I’m sorry that the UAE allows teenagers to keep you and other large cat species as pets; because a young man really needs a pet lion, doesn’t he? But what I’m most sorry for, is cub petting. I’m sorry about the canned hunting and the poaching; but it all starts with cub petting. And I’m sorry for that.
I’m ashamed to tell you that, even after taking up the fight to help save you, I had only ever watched one canned hunting video. I was so repulsed and disgusted by mankind by the time the three-minute video was over, that I simply couldn’t stomach watching another. I’m embarrassed to admit that I can’t watch it; a Youtube or Facebook video of an ignorant white male from America or Europe laughing as they shoot one of you repeatedly in the head, the chest, the stomach. All from less than one hundred feet away. They lock you in an enclosed space and wait as you approach them, so trusting and habituated to their presence because, after all, you were raised by humans.
The moment your mother birthed you, you were taken from her. Handled, cuddled, petted by humans who thought they could raise you better than your own mother. So you see these people standing by a truck and you think nothing of them; they look like the same foolish, naive people who raised you. Then they whip out large guns and they shoot you. All the while, the park you were raised in, the one you and so many of your kind have been factory-farmed in, laughs and smiles at your death as they count their wad of dollar bills.
I sit here at my desk, on the other side of the world, wondering how I am going to battle the -40 weather here in Canada; and I watch this happen to you on Youtube and I swallow back tears because, I am helpless. Because, by the time I’ve finished watching this three-minute video, more than enough of you will have already been killed the same way again. And I can do nothing to stop it.
But that isn’t true. I can do something to stop it.
I can fight the fight that you can’t. I can be the voice that you have but that humans do not listen to. I can make a roar for you, because when you roar, humans think it’s cute when coming from a cub, or scary when coming from an adult lion.
I can march for you, so the world, the governments and these foolish conventions/societies/associations/regulatory bodies know that they will be stopped. That we are here for you, and one day, the murder and pain and suffering will end. I can fight for you with my words, my knowledge, my actions and my awareness. And together, we can look forward to a better, brighter future for you.
But until that future is solidified, I can only work alongside the other people and organizations who seek to help rebuild your future. The same people who inspired me to help rebuild that future. See, I want to live a long, prosperous life; and I want the same for you. Just as I would want my own children to live a happy life, so do I want the exact same for you.
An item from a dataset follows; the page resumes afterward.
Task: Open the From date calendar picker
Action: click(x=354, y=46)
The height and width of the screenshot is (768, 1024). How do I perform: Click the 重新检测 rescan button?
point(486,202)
So, the next time you are petted, cuddled, walked with or gawked at by a human, remember this: your suffering is not forgotten. It does not go unnoticed. You are not forgotten. We are working arduously to ensure a better future, a better world, for you and your species. Though we experience setbacks and tragedy, we do not stop fighting. Know that, as sorry as we are and as ashamed as we cannot help but be of the human race, you are loved, cared for and thought of everyday.
In everything we do to fight for your rights and welfare, you are always considered. You give us hope for the future, and that is something we can never be sorry for.